The key benefit of OnSong compared to iRealPro is that you get to include lyrics. Given that the churches I’ve been in typically use lots of songs with lots of words but the band practices and performs most of them rarely, that is essential for the worship setting. I also use it in other bands where I know the song but need a reminder of the words.

What it does less well at is indicating how the chords fit together in relation to each other. If you know the thread of the melody (and care has been taken placing the chords) it doesn’t matter most of the time but things aren’t too pretty when you need changes over a sustained word or want to indicate an instrumental section. There a grid-based program, like iRealPro, wins out. Furthermore, because chords are held in a pattern of bars with indications of tempo and style, it can also give you playback as a practise tool. That’s a win for the jazz setting in most cases.

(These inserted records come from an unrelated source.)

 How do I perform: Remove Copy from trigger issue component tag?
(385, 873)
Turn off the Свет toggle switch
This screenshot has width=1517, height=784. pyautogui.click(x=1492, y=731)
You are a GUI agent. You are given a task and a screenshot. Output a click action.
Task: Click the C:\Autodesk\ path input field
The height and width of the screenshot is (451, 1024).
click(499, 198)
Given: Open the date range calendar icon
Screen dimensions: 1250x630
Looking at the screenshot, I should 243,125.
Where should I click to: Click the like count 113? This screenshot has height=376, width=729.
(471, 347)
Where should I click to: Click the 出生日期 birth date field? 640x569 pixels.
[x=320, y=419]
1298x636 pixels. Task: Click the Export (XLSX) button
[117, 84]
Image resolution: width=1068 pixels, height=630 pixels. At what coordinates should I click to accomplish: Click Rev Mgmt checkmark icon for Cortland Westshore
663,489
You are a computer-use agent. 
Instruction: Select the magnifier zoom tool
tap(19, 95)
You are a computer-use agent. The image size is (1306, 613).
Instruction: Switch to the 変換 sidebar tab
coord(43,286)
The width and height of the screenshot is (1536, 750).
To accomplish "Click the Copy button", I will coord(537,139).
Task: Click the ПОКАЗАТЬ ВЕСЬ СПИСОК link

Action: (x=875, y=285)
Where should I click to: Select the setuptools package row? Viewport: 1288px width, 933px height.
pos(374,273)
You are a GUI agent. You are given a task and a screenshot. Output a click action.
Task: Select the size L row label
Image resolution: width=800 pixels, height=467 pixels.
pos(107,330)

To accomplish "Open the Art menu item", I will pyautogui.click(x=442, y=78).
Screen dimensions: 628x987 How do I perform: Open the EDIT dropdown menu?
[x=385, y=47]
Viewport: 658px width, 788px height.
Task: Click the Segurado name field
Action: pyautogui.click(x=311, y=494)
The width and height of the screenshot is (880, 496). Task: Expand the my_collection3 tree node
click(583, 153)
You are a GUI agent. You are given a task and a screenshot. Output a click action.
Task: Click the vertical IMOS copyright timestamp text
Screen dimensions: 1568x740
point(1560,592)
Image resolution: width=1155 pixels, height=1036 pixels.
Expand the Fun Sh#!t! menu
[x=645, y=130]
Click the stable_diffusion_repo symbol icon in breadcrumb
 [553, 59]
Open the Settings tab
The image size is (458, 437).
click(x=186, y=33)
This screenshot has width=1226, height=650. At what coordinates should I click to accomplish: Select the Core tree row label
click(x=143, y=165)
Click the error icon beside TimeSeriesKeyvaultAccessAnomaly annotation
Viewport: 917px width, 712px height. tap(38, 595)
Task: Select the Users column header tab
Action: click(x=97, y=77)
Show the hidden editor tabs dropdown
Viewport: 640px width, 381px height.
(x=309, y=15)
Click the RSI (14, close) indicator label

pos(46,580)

What neither seem to do well is letting you insert actual music. What I’d really love would be a tablet-based implementation of Lilypond. If I do need some combination of dots, chords and lyrics, I’ll use Lilypond to create my notation and import it to OnSong as a PDF (losing the ability to transpose on the fly, although it would be trivial to generate a number of variants in Lilypond in the first place).

Footnote: Lilypond is a brilliant tool for engraving all manner of things musical – Open Source and free to use. However, it does require a high geek quotient – sometimes the learning curve is so steep it feels like an overhang!